* [Items from a data source]
>>>
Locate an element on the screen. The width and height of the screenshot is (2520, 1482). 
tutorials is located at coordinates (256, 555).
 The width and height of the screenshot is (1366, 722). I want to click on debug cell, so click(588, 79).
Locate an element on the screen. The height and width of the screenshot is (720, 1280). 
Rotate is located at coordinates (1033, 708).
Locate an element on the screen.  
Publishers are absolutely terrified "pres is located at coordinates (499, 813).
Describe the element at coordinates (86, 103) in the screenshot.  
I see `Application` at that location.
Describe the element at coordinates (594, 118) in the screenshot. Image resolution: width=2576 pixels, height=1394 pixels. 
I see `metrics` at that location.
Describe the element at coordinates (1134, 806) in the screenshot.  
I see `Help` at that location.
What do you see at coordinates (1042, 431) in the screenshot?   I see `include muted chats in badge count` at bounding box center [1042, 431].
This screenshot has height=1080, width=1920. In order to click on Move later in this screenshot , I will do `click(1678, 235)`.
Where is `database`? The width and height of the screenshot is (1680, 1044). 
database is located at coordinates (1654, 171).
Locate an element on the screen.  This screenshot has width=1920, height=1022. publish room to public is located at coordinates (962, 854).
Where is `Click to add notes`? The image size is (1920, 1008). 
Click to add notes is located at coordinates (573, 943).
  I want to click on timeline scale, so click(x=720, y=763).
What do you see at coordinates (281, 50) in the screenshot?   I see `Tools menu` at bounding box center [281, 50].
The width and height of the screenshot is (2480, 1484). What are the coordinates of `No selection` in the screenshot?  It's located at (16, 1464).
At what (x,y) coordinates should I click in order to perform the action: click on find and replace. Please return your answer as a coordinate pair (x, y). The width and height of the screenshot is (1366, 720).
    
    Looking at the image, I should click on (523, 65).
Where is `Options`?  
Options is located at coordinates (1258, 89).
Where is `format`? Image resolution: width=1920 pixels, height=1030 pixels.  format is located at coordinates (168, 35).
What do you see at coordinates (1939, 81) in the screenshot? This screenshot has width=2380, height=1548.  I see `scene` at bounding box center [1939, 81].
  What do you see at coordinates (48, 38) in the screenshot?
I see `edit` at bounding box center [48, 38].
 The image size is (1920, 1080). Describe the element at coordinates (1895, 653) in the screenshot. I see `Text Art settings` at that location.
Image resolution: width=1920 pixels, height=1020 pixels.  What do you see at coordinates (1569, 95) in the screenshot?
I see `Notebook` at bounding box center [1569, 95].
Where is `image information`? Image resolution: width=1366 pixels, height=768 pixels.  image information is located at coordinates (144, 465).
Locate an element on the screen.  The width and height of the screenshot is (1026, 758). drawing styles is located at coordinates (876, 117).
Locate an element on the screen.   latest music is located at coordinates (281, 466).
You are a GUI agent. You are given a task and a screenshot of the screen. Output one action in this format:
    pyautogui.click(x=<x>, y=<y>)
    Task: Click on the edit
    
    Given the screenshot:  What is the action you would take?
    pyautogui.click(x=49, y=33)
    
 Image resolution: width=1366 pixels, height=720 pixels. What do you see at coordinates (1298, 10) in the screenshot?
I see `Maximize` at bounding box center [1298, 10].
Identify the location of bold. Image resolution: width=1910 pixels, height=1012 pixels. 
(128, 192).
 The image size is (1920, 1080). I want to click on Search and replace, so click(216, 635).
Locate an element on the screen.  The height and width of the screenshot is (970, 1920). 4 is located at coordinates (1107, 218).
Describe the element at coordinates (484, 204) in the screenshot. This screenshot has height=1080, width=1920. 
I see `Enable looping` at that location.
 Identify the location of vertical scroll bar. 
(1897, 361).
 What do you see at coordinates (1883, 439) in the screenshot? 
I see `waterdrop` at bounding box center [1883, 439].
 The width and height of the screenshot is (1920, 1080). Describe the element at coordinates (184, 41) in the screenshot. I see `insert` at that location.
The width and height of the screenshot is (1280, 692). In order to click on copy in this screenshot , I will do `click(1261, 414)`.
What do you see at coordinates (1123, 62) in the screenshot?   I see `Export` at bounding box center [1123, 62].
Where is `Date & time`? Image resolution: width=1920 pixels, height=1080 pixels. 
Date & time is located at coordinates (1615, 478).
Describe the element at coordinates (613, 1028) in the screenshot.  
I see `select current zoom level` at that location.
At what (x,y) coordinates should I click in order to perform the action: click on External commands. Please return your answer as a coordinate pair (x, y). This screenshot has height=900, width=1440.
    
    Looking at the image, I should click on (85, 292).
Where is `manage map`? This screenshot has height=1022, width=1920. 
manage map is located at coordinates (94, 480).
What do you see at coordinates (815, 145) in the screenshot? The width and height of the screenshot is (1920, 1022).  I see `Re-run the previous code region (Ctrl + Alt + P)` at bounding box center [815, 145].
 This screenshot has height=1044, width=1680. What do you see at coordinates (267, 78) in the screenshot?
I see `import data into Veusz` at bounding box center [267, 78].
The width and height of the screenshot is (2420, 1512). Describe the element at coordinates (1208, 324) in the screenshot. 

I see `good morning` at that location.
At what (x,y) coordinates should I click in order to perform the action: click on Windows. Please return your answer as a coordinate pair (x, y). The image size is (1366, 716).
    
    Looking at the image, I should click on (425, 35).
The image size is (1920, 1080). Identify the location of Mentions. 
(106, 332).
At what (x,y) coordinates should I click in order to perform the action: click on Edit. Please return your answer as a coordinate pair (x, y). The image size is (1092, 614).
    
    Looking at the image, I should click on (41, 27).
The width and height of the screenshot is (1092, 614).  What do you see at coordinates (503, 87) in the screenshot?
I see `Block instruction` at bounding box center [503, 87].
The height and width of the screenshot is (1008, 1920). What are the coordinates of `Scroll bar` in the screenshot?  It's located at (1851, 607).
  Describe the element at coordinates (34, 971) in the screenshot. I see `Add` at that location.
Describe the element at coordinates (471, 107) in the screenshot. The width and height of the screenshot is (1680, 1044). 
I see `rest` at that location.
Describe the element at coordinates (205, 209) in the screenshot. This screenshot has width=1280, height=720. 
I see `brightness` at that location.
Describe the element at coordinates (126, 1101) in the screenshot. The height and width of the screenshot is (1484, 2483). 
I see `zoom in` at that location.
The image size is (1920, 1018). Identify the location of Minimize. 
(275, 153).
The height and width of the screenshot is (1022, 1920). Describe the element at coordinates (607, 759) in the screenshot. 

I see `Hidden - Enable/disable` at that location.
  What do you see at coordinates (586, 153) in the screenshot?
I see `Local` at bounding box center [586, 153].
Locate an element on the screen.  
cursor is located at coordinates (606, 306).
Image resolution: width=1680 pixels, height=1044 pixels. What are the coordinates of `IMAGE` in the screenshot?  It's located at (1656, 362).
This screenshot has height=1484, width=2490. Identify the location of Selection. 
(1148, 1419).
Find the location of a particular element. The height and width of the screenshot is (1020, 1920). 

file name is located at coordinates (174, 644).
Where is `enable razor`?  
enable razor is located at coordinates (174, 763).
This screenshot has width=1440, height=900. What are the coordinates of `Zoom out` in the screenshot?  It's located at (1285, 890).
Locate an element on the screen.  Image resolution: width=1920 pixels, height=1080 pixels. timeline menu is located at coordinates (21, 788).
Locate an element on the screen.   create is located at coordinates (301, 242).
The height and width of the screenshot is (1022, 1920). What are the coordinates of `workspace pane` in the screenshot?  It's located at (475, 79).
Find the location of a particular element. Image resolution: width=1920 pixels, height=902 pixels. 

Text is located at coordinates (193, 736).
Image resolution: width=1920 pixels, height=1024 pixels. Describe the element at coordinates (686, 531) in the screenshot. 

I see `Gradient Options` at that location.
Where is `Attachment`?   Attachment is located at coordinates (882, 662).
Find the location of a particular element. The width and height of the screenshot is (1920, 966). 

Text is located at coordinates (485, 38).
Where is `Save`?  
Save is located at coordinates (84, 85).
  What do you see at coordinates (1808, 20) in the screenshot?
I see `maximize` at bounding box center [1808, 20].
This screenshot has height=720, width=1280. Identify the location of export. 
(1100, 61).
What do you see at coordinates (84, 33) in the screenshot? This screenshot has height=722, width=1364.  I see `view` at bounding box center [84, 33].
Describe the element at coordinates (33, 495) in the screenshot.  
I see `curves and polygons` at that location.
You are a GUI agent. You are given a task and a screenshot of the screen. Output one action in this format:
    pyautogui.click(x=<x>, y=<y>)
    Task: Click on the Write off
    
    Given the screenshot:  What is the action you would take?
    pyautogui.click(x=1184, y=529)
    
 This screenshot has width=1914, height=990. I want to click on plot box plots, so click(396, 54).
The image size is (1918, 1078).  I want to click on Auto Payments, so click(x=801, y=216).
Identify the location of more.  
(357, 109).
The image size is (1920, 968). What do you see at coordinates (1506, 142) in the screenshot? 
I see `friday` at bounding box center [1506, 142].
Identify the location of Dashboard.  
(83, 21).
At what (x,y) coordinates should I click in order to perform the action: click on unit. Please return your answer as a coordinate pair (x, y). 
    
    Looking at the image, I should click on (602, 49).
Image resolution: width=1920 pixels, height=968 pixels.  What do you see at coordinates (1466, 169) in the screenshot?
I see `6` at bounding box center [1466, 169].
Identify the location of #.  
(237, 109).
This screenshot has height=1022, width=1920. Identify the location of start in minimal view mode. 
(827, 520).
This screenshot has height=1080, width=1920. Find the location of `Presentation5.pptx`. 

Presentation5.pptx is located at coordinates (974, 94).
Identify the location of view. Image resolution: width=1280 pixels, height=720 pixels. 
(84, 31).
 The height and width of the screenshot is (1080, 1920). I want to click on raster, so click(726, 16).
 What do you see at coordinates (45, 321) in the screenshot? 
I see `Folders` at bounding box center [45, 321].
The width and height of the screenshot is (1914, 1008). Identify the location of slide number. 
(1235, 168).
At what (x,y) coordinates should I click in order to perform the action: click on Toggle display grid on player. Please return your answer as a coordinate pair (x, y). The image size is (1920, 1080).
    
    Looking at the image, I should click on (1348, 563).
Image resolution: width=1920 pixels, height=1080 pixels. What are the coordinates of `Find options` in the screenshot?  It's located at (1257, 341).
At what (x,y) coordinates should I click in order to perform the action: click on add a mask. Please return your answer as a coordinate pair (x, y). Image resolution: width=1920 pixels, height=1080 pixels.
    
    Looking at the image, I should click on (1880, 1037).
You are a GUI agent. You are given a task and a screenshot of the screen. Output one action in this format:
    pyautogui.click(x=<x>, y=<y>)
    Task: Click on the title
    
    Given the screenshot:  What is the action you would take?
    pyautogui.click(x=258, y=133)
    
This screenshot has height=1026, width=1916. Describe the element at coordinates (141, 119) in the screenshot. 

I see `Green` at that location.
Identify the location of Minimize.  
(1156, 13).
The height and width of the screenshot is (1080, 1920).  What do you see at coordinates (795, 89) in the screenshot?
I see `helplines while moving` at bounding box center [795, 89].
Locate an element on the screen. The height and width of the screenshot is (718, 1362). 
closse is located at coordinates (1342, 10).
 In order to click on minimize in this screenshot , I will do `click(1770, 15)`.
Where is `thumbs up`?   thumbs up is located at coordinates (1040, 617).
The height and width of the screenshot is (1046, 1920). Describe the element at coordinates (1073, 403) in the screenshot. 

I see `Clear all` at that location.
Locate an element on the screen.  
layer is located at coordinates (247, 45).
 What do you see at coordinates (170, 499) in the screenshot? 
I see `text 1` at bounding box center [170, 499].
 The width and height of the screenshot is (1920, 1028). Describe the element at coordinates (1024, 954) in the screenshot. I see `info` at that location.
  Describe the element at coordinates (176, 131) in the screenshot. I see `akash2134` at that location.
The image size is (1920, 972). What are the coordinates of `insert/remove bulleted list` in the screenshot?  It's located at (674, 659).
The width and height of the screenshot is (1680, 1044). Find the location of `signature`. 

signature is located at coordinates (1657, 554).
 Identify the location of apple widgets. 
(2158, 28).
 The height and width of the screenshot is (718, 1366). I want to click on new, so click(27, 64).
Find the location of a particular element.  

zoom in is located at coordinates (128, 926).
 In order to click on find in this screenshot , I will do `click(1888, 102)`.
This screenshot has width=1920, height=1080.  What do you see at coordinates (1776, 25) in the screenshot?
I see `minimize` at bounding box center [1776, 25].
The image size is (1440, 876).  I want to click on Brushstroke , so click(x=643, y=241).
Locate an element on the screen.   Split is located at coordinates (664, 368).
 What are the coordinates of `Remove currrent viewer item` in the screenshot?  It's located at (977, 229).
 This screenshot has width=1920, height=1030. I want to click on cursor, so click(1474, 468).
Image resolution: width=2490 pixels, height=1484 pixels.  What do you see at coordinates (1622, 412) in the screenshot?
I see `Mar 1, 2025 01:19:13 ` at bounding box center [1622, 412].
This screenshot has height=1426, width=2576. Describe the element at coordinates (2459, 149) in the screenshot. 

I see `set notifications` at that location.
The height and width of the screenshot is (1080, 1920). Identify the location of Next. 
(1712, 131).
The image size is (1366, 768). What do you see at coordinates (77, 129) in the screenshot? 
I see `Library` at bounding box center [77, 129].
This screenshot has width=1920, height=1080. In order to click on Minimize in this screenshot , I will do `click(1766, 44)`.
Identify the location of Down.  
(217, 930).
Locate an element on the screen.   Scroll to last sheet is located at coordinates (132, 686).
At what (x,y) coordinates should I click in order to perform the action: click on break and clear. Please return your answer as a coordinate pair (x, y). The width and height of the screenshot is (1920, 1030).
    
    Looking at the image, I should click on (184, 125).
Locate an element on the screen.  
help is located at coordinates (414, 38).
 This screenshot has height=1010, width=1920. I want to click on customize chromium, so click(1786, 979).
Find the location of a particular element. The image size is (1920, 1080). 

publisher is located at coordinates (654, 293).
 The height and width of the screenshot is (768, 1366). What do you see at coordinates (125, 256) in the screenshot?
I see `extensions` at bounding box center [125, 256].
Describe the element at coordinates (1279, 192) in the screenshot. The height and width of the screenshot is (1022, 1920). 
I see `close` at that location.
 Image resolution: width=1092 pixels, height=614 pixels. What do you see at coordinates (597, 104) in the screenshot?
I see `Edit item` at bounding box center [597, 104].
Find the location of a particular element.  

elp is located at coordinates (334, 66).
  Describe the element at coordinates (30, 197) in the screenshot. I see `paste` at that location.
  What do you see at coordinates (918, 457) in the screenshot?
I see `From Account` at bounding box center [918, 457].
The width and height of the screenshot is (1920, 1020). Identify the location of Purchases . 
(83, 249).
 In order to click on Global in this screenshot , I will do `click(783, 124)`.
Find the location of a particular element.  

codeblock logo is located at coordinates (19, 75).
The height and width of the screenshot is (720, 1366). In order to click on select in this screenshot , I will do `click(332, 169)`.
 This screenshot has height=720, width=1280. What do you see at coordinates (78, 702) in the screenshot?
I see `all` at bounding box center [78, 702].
<<<
* [Your task]
Rewrite the lines between the one holding "Describe the element at coordinates (594, 118)" and the one holding "Click to add notes is", inclusive, as a JSON list of strings, one string per line, leaving out blank lines.

* [Worked answer]
[
  "Describe the element at coordinates (594, 118) in the screenshot. Image resolution: width=2576 pixels, height=1394 pixels. ",
  "I see `metrics` at that location.",
  "Describe the element at coordinates (1134, 806) in the screenshot.  ",
  "I see `Help` at that location.",
  "What do you see at coordinates (1042, 431) in the screenshot?   I see `include muted chats in badge count` at bounding box center [1042, 431].",
  "This screenshot has height=1080, width=1920. In order to click on Move later in this screenshot , I will do `click(1678, 235)`.",
  "Where is `database`? The width and height of the screenshot is (1680, 1044). ",
  "database is located at coordinates (1654, 171).",
  "Locate an element on the screen.  This screenshot has width=1920, height=1022. publish room to public is located at coordinates (962, 854).",
  "Where is `Click to add notes`? The image size is (1920, 1008). ",
  "Click to add notes is located at coordinates (573, 943)."
]